Requirement: Give back the entire listing that follows, exactly.

Exercise input:
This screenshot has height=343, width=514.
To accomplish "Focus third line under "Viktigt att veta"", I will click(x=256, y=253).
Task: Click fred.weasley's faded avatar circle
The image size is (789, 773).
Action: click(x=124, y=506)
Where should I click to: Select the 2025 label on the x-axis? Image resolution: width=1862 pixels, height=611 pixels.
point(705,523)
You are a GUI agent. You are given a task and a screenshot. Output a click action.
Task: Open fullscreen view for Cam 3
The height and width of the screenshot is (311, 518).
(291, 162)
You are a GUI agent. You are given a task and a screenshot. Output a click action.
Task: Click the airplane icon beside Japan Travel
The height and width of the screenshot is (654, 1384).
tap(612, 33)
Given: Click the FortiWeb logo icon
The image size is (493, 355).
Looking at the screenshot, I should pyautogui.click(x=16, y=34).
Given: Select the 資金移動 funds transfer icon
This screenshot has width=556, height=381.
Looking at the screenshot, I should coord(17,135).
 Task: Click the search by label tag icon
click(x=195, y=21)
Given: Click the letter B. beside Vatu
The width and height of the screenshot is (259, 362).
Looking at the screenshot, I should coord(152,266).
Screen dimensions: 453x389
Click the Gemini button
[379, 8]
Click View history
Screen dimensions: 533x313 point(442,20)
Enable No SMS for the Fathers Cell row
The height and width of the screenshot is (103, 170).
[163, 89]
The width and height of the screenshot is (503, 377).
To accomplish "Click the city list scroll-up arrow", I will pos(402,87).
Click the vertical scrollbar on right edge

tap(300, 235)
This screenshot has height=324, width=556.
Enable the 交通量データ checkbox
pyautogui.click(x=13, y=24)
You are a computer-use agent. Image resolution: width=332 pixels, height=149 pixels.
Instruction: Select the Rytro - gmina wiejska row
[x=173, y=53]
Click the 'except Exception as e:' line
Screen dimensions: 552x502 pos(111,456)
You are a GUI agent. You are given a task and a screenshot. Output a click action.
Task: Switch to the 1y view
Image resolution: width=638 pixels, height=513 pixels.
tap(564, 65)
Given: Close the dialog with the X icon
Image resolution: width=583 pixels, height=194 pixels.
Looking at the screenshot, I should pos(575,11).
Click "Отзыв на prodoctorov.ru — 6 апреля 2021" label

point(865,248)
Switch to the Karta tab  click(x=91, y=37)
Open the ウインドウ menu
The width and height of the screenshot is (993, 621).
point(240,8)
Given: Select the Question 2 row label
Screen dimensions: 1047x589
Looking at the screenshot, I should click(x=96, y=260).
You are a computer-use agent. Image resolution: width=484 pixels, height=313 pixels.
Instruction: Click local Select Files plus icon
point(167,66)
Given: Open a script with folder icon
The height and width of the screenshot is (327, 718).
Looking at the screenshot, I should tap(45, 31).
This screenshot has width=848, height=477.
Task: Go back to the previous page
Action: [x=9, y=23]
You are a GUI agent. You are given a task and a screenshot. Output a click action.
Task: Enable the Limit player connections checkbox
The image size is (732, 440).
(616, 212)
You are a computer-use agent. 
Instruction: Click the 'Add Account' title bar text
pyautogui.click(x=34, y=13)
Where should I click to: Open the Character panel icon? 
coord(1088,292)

The answer:
This screenshot has height=343, width=514.
To accomplish "Focus third line under "Viktigt att veta"", I will click(x=256, y=253).
Task: Click fred.weasley's faded avatar circle
The image size is (789, 773).
Action: click(x=124, y=506)
Where should I click to: Select the 2025 label on the x-axis? Image resolution: width=1862 pixels, height=611 pixels.
point(705,523)
You are a GUI agent. You are given a task and a screenshot. Output a click action.
Task: Open fullscreen view for Cam 3
The height and width of the screenshot is (311, 518).
(291, 162)
You are a GUI agent. You are given a task and a screenshot. Output a click action.
Task: Click the airplane icon beside Japan Travel
The height and width of the screenshot is (654, 1384).
tap(612, 33)
Given: Click the FortiWeb logo icon
The image size is (493, 355).
Looking at the screenshot, I should pyautogui.click(x=16, y=34).
Given: Select the 資金移動 funds transfer icon
This screenshot has width=556, height=381.
Looking at the screenshot, I should coord(17,135).
 Task: Click the search by label tag icon
click(x=195, y=21)
Given: Click the letter B. beside Vatu
The width and height of the screenshot is (259, 362).
Looking at the screenshot, I should coord(152,266).
Screen dimensions: 453x389
Click the Gemini button
[379, 8]
Click View history
Screen dimensions: 533x313 point(442,20)
Enable No SMS for the Fathers Cell row
The height and width of the screenshot is (103, 170).
[163, 89]
The width and height of the screenshot is (503, 377).
To accomplish "Click the city list scroll-up arrow", I will pos(402,87).
Click the vertical scrollbar on right edge

tap(300, 235)
This screenshot has height=324, width=556.
Enable the 交通量データ checkbox
pyautogui.click(x=13, y=24)
You are a computer-use agent. Image resolution: width=332 pixels, height=149 pixels.
Instruction: Select the Rytro - gmina wiejska row
[x=173, y=53]
Click the 'except Exception as e:' line
Screen dimensions: 552x502 pos(111,456)
You are a GUI agent. You are given a task and a screenshot. Output a click action.
Task: Switch to the 1y view
Image resolution: width=638 pixels, height=513 pixels.
tap(564, 65)
Given: Close the dialog with the X icon
Image resolution: width=583 pixels, height=194 pixels.
Looking at the screenshot, I should pos(575,11).
Click "Отзыв на prodoctorov.ru — 6 апреля 2021" label

point(865,248)
Switch to the Karta tab  click(x=91, y=37)
Open the ウインドウ menu
The width and height of the screenshot is (993, 621).
point(240,8)
Given: Select the Question 2 row label
Screen dimensions: 1047x589
Looking at the screenshot, I should click(x=96, y=260).
You are a computer-use agent. Image resolution: width=484 pixels, height=313 pixels.
Instruction: Click local Select Files plus icon
point(167,66)
Given: Open a script with folder icon
The height and width of the screenshot is (327, 718).
Looking at the screenshot, I should tap(45, 31).
This screenshot has width=848, height=477.
Task: Go back to the previous page
Action: [x=9, y=23]
You are a GUI agent. You are given a task and a screenshot. Output a click action.
Task: Enable the Limit player connections checkbox
The image size is (732, 440).
(616, 212)
You are a computer-use agent. 
Instruction: Click the 'Add Account' title bar text
pyautogui.click(x=34, y=13)
Where should I click to: Open the Character panel icon? 
coord(1088,292)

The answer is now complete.